The government’s approach here reflects a more general problem we have in New Zealand policy. Successive neoliberal governments have viewed children through a primarily economic lens, where interventions are based on investment models aimed at minimising future cost to the state and maximising future productivity. Social justice takes second priority, and children’s own experiences and perspectives are largely invisible. As a society, too, we cordon children off as adults-in-waiting, imagining them as passive recipients of care, rather than whole people whose perspectives and activities matter.
We can see this neglect of children’s perspectives in our rheumatic fever policy. We ask parents to take children to the doctor for a child’s sore throat, without thinking about the step where a child has to know to recognise and report a sore throat. We predicate an entire health intervention on a subjective symptom, assuming firstly that children share our biomedical understanding of sore throat, and secondly, that asking them to monitor sore throats cannot be harmful.
Yet my research shows that both these assumptions are false. When I asked the 8- to 12 year-olds what a sore throat is, many gave unexpected answers. Children could describe sore throats as coughs and sneezes, allergies, or breathlessness, and some thought it was the same thing as colds and flu. This meant that many of the children visiting the clinic to be swabbed likely did not have what adults think of as ‘sore throat’ at all. Others were reporting sore throats caused by 'talking too much’ or ‘eating scratchy food’.
To make matters worse, these children were coming to the clinic with their sneezing, or their strained throat from shouting at lunchtime soccer, because they were scared. The rheumatic fever prevention campaign aimed to get parents to take children’s sore throats seriously, and it accomplished this by warning sore throats could lead to death.
We predicate an entire health intervention on a subjective symptom, assuming firstly that children share our biomedical understanding of sore throat, and secondly, that asking them to monitor sore throats cannot be harmful.
“My brother nearly died” read the poster in the school clinic showing twin brothers of about the same age as the children I worked with.
“I didn’t want to die,” 9-year-old Amberlee told me in an interview. "Cause on the ad, him! He almost died!”
Many of these children could recite the advertisements verbatim. “It starts with sore throat then rheumatic fever then heart damage,” Ruby and her friends chanted. “And then dead,” one of them added.
It’s no wonder, then, that the children at the school I worked with visited the clinic a lot. They averaged seven visits to the clinic per year, and many children would’ve gone more often if they’d been allowed. Yet only about 9 percent of swabs came back positive for streptococcus A. My research found children were coming to the clinic frequently for a lot of reasons, but a major one was because they thought a sore throat meant they were a step away from death. Ten-year old Mila, for example, told me she came even when she didn’t feel a sore throat, because she was scared she might have one and not know it.

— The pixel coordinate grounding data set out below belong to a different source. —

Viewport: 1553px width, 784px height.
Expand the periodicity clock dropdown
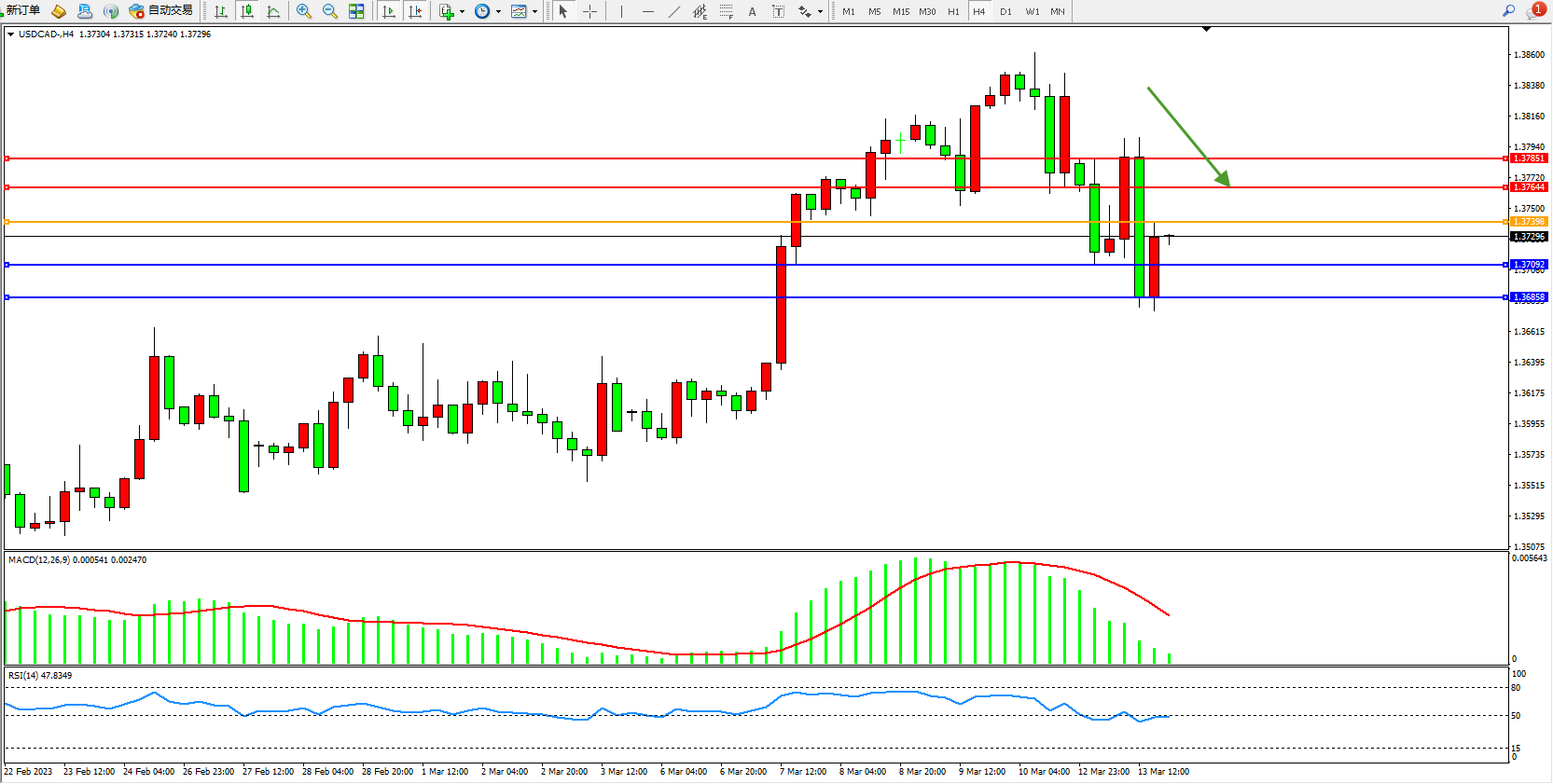[498, 12]

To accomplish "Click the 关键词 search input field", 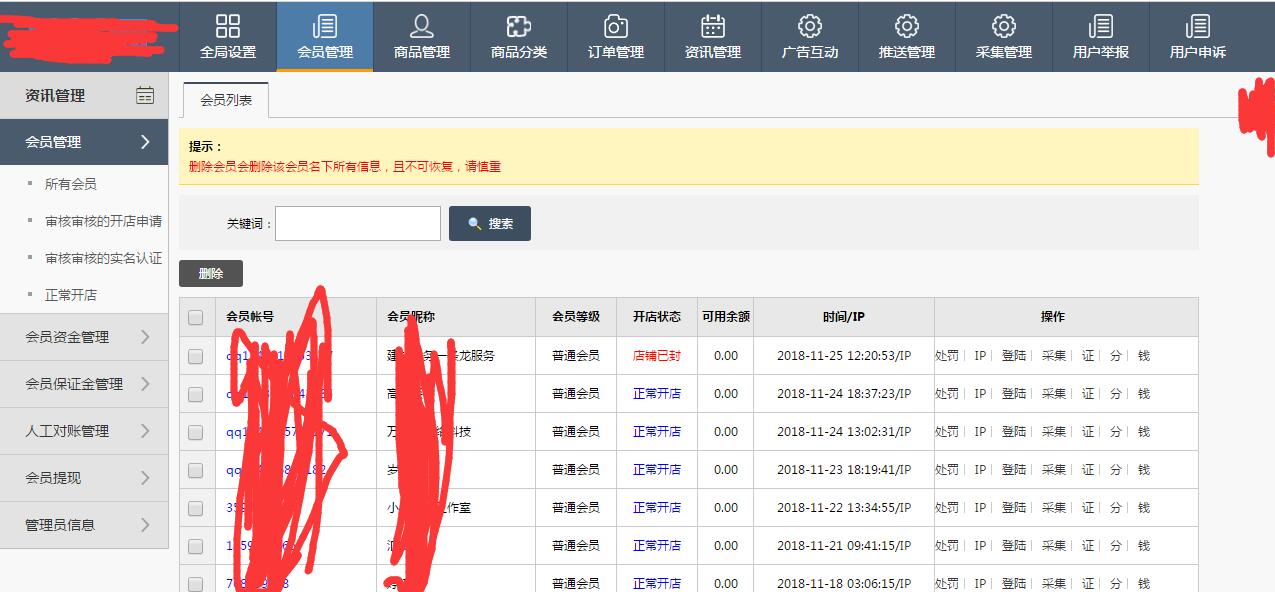I will click(x=358, y=224).
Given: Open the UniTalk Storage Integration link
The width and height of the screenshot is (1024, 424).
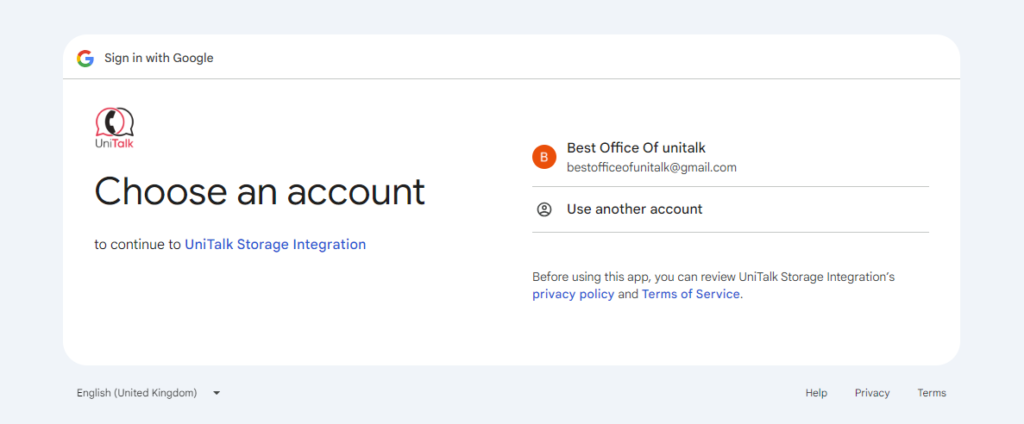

Because we were not thinking through policy from children’s perspectives, this intervention has wasted a lot of resources, scared a lot of children, and it hasn’t even worked. We need to do better for our kids.
Other countries such as Sweden centre children’s perspectives in their policy, and our own Children’s Commissioner, Andrew Becroft thinks we should be doing the same. A good place to start would be to simply consider implications for children of any policy, and to incorporate formal consideration of children’s perspectives into any policy decisions that may affect them.
It’s time to change the coal mine and remember that children are people, not afterthoughts. If we let children’s perspectives lead our policy, we might find our policy becomes a lot more effective.
Dr Spray carried out her research into children’s understanding of health for her PhD in Anthropology at the university's Faculty of Arts and was awarded a Vice-Chancellor's Prize for Best Doctoral Thesis in 2018.